For this experiment when I say "faster" I am referring to raw buffered block processing. When a buffer is touched in the buffer cache it is sometimes called a buffer get or a logical IO. But regardless of the name, every buffer get increases the instance statistic, session logical reads.

I like raw logical IO processing experiments because they are central to all Oracle Database processing. Plus with each new Oracle release, as additional functionality is inserted it is likely more lines of Oracle kernel code will exist. To maintain performance with added functionality is an incredible feat. It's more likely the core buffer processing will be slower because of the new features. Is this case with Oracle's in-memory column store?

How I Setup The Experiment


I have included all the detailed output, scripts, R commands and output, data plots and more in the Analysis Pack that can be downloaded HERE.

There are a lot of ways I could have run this experiment. But two key items must exist for a fare comparison. First, all the processing must be in cache. There can be no physical read activity. Second, the same SQL must be run during the experiment and have the same execution plan. This implies the Oracle 12c column store will NOT be used. A different execution plan is considered "cheating" as a bad plan will clearly loose. Again, this is a very targeted and specific experiment.

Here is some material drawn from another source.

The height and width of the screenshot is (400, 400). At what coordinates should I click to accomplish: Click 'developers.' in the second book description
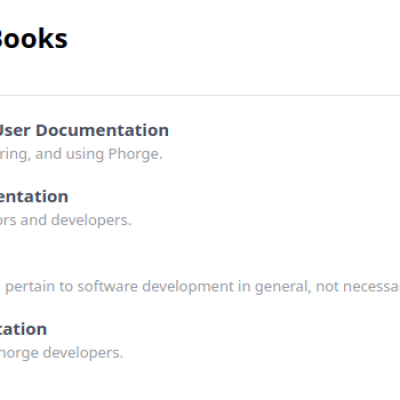click(x=91, y=220)
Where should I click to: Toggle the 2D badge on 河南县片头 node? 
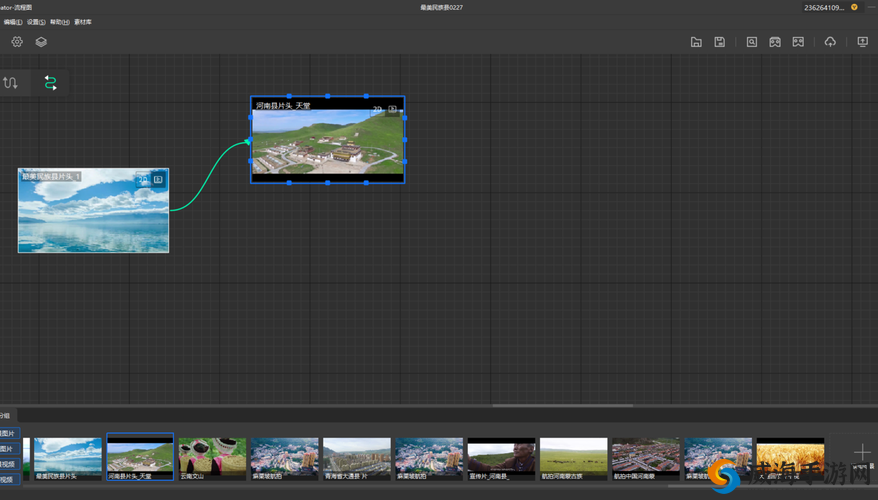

The experiment compares the buffer get rates for a given SQL statement. For each Oracle version, I gathered 33 samples and excluded the first two, just to ensure caching was not an issue. The SQL statement runs for around 10 seconds, processes around 10.2M rows and touches around 5M buffers. I checked to ensure the execution plans are the same for each Oracle version. (Again, all the details are in the Analysis Pack for your reading pleasure.)

I ran the experiment on a Dell server. Here are the details:
$ uname -a
Linux sixcore 2.6.39-400.17.1.el6uek.x86_64 #1 SMP Fri Feb 22 18:16:18 PST 2013 x86_64 x86_64 x86_64 GNU/Linux
To make this easier for myself, to perform the test I used my CPU Speed Test tool (version 1i). I blogged about this last month HERE. The latest version of this tool can be downloaded HERE.

The Results, Statistically


Shown below are the experimental results. Remember, the statistic I'm measuring is buffer gets per millisecond.


Details about the above table: The "Normal" column is about if the statistical distribution of the 31 samples is normal. If the p-value (far right column) is greater than 0.05 then I'll say they are normal. In all three cases, the p-value is less than 0.05. If fact, if you look at the histograms contained in the Analysis Pack every histogram is visually clearly not normal. As you would expect the "Average" and the "Median" are the statistical mean and median. The "Max" is the largest value in the sample set. The "Std Dev" is the standard deviation, which is doesn't mean much since our sample sets are not normally distributed.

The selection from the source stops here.